DIRECTIVE — Copy out everything in the records below from the line containing "Identify the location of toggle sidebar." down to the line containing "perform a perspective transformation on the selection is", with both of those lines included. Leave out the pictures.

STORED RECORDS —
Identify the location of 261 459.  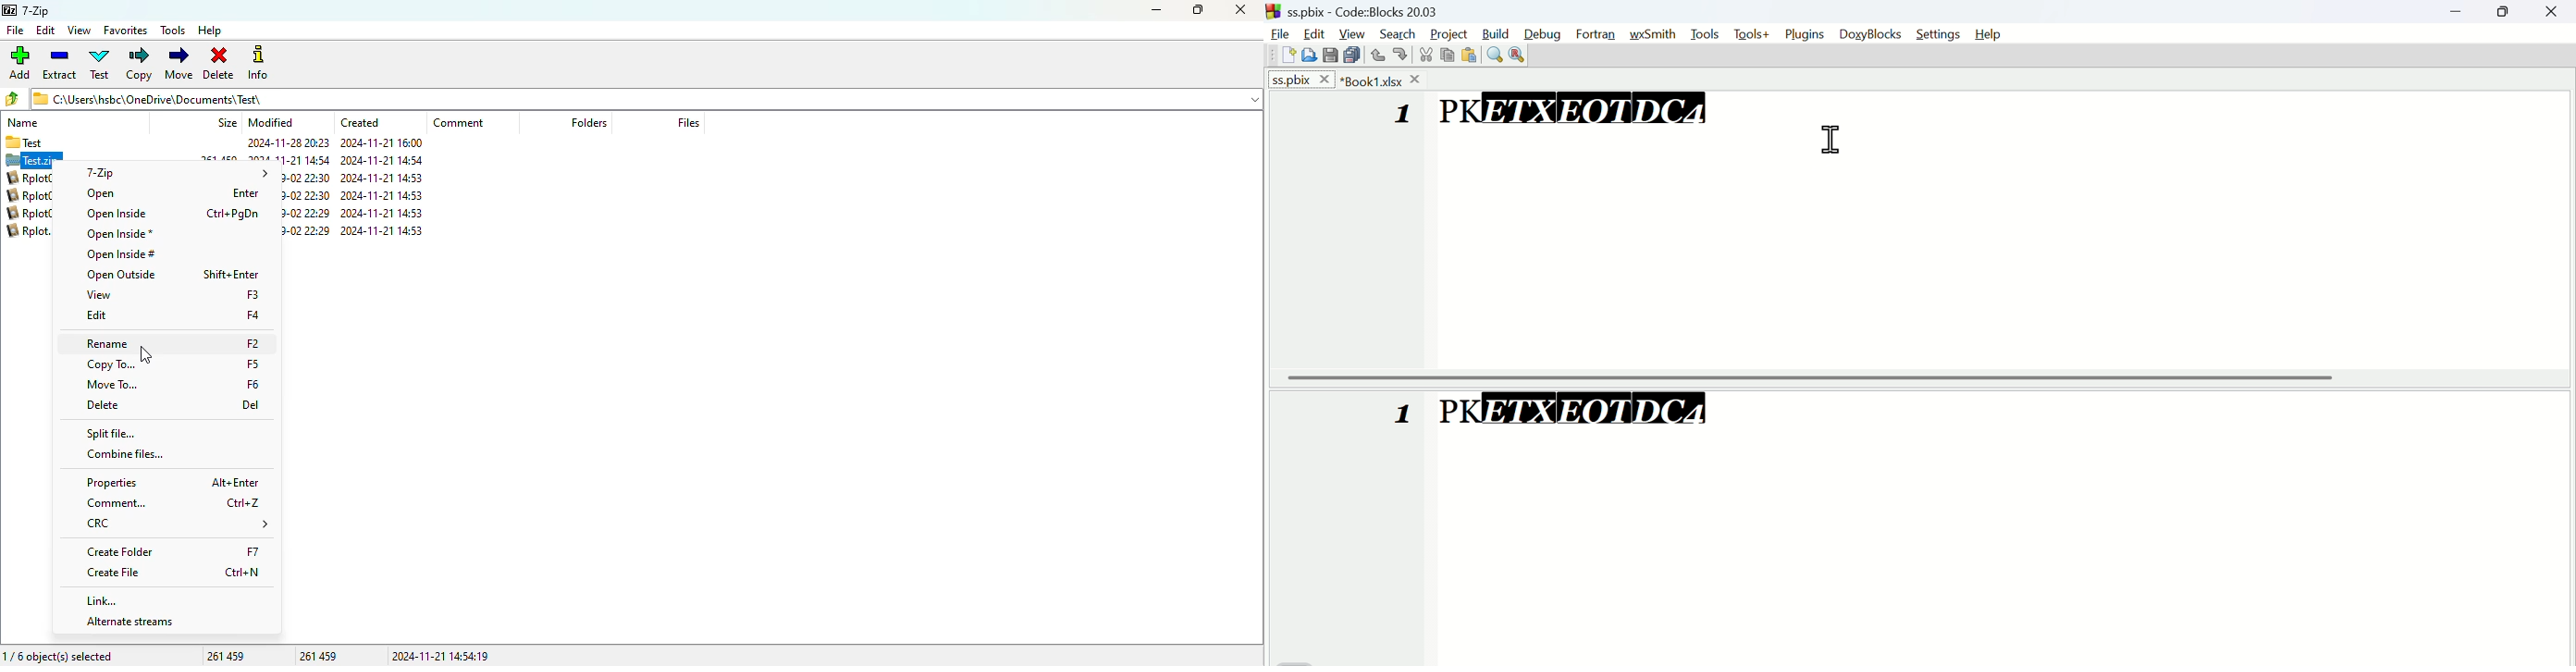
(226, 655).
==
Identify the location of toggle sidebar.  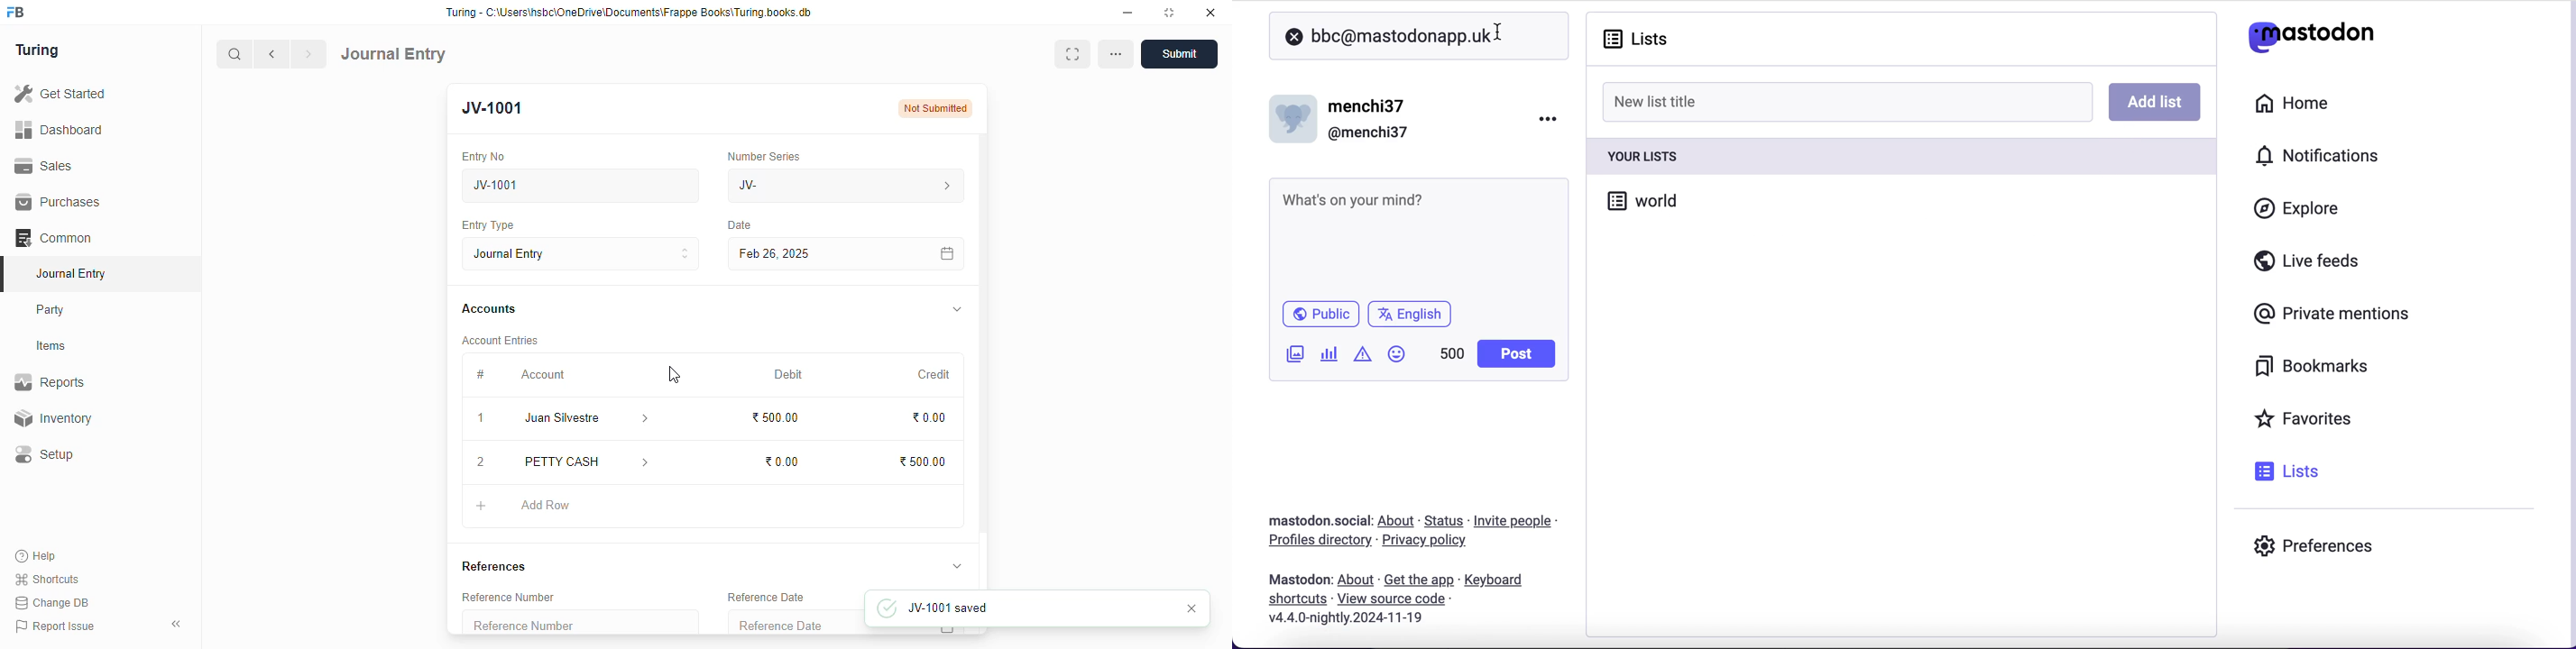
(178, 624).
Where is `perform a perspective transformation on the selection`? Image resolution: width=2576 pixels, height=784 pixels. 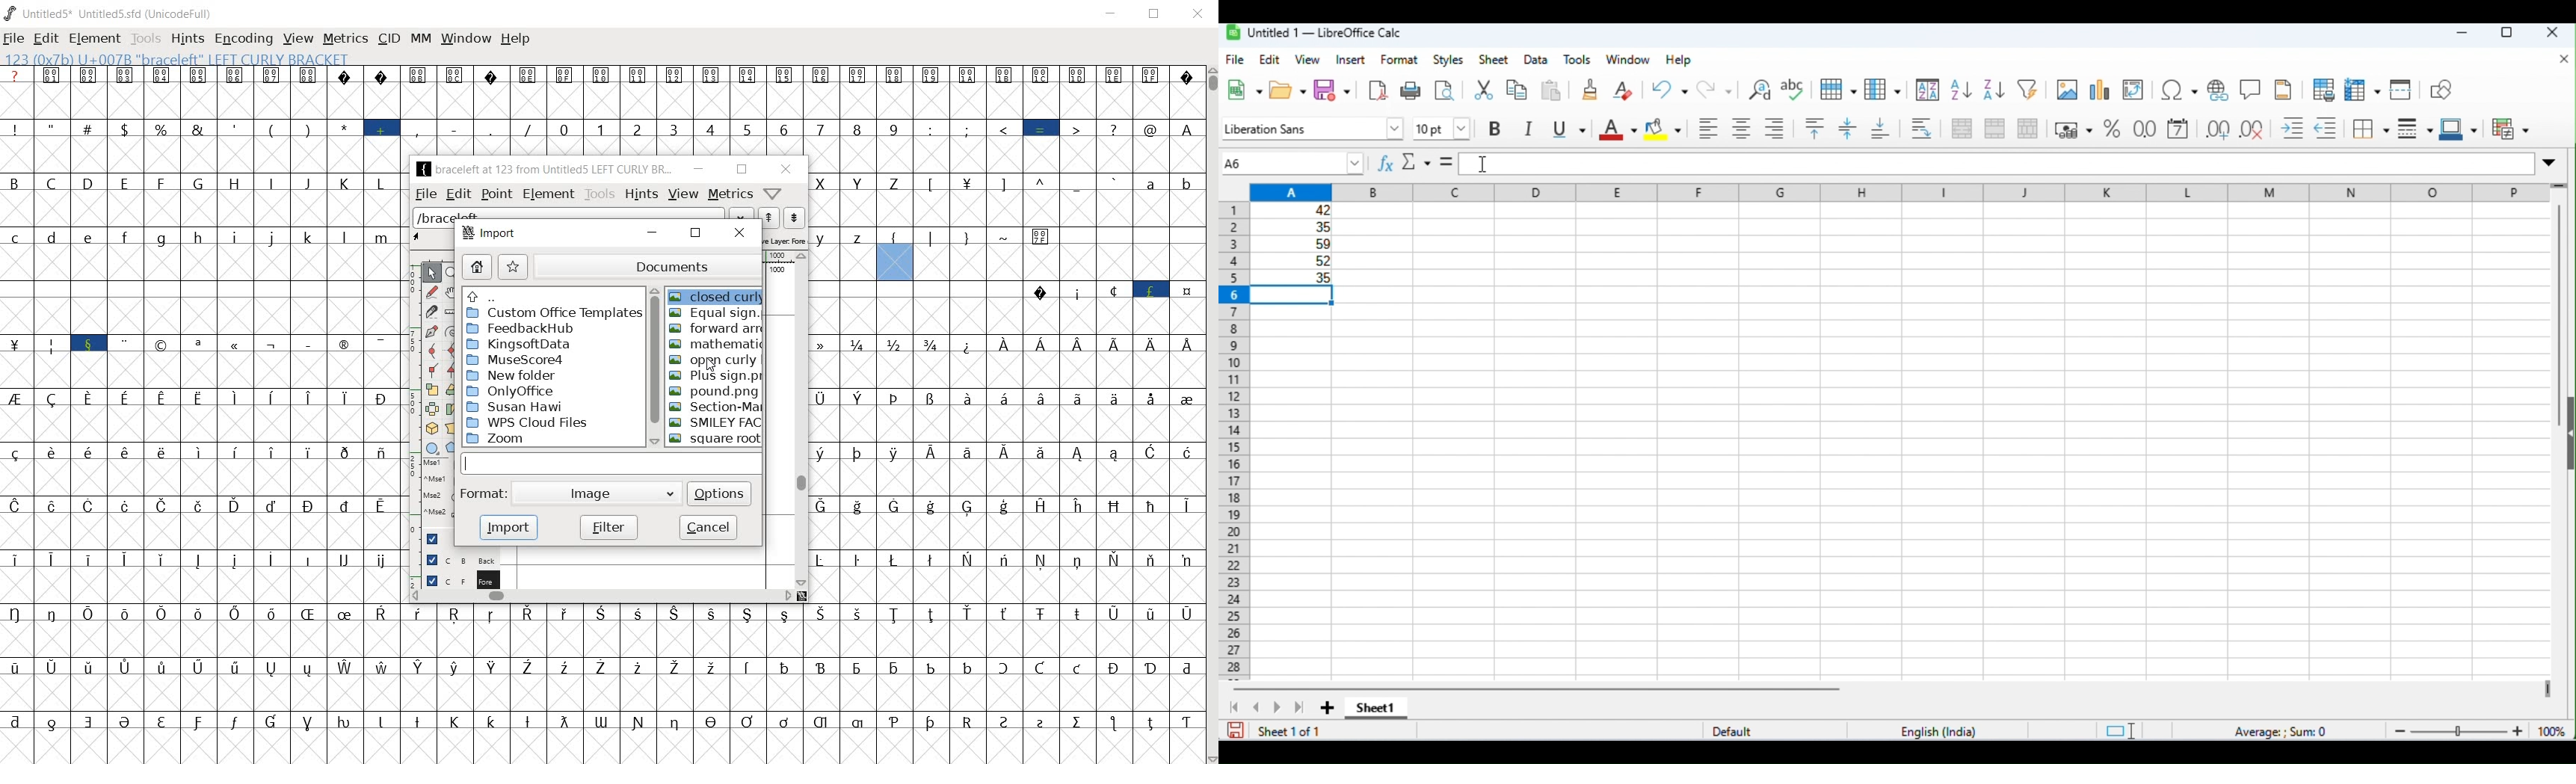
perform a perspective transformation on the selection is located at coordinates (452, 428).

RESULT FOR THIS EXERCISE —
Identify the location of toggle sidebar.  
(178, 624).
Where is `perform a perspective transformation on the selection`? Image resolution: width=2576 pixels, height=784 pixels. 
perform a perspective transformation on the selection is located at coordinates (452, 428).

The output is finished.